Trosky.tiff

Inola receiver Ethan Trosky sheds a tackle while racing to the end zone against Sequoyah on Oct. 4. Trosky finished the regular season with 40 receptions for 926 yards to go along with a school record 16 touchdowns.

INOLA — Ethan Trosky didn’t expect to have much success as a receiver.

He played defensive back his junior year and dabbled in special teams before that, but varsity offense was foreign to the Inola senior.

Trosky was a lineman throughout middle school, and Longhorns coach Jeff Williams still kindheartedly jokes with him about his ineptitude at the position.

However, Trosky has proven to be no laughing matter when it comes to offensive prowess.

The 6-foot-2, 190-pound wideout caught his 16th touchdown pass of the year against Vinita on Nov. 1, surpassing Jacob Norman’s mark of 15 to break the school record for receiving touchdowns in a season.

Norman claimed the achievement as a senior in 2016, snapping Brett Thomas’ 29-year hold on the record.

“I didn’t know about it until the week of practice before the Vinita game,” Trosky said. “Everybody was talking to me about it, but I didn’t really care about it. I was just playing football and trying to have a great time.”

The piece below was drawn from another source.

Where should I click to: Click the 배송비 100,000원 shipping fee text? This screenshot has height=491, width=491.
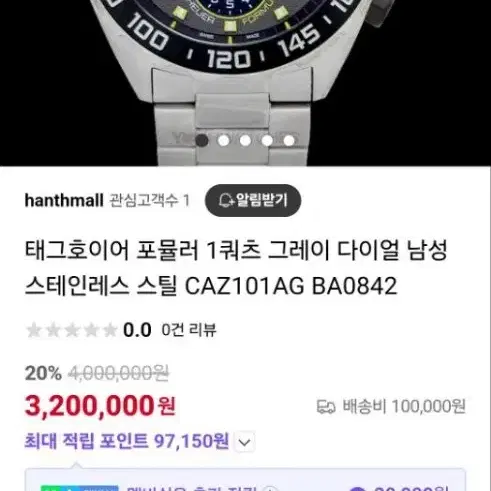404,407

Trosky finished the regular season with 926 yards receiving on 40 receptions to go along with his 16 scores.

That is quite an overall improvement for the Longhorns’ 13 seniors, a group that scored only one touchdown through the entirety of its seventh and eighth-grade seasons.

Although those times were tough, Trosky wouldn’t trade them for anything.

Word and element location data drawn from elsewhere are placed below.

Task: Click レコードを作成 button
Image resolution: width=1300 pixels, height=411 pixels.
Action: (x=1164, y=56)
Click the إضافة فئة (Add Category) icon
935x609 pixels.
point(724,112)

After all, those trials gave him and his classmates the motivation to improve to where they are today.

Friday night’s matchup against Class 3A No. 2 Lincoln Christian marked only the fifth Inola playoff game of the century and fourth of the decade.

Things are certainly looking up.

“We lost every game in middle school,” Trosky said. “Going from that to being in the playoffs my senior year and also breaking a record on top of that and having my name here at the school to be remembered is a good feeling.”

Trosky said the development into a winning culture in high school was a strenuous process, but the Longhorns’ efforts weren’t in vain.

They believed in themselves and trusted each other, which ultimately leads to success on the football field.

“We all care,” Trosky said of his senior teammates. “We cared a lot about this year and this season, so we wanted to make a difference. Throughout our high school careers, we all worked hard. Even as freshmen, we all worked hard. We always wanted to play. Not a lot of us played, but we wanted to work hard at it, so we put in as much work as we could on the scout teams.

“That led to us being as good as we are this year.”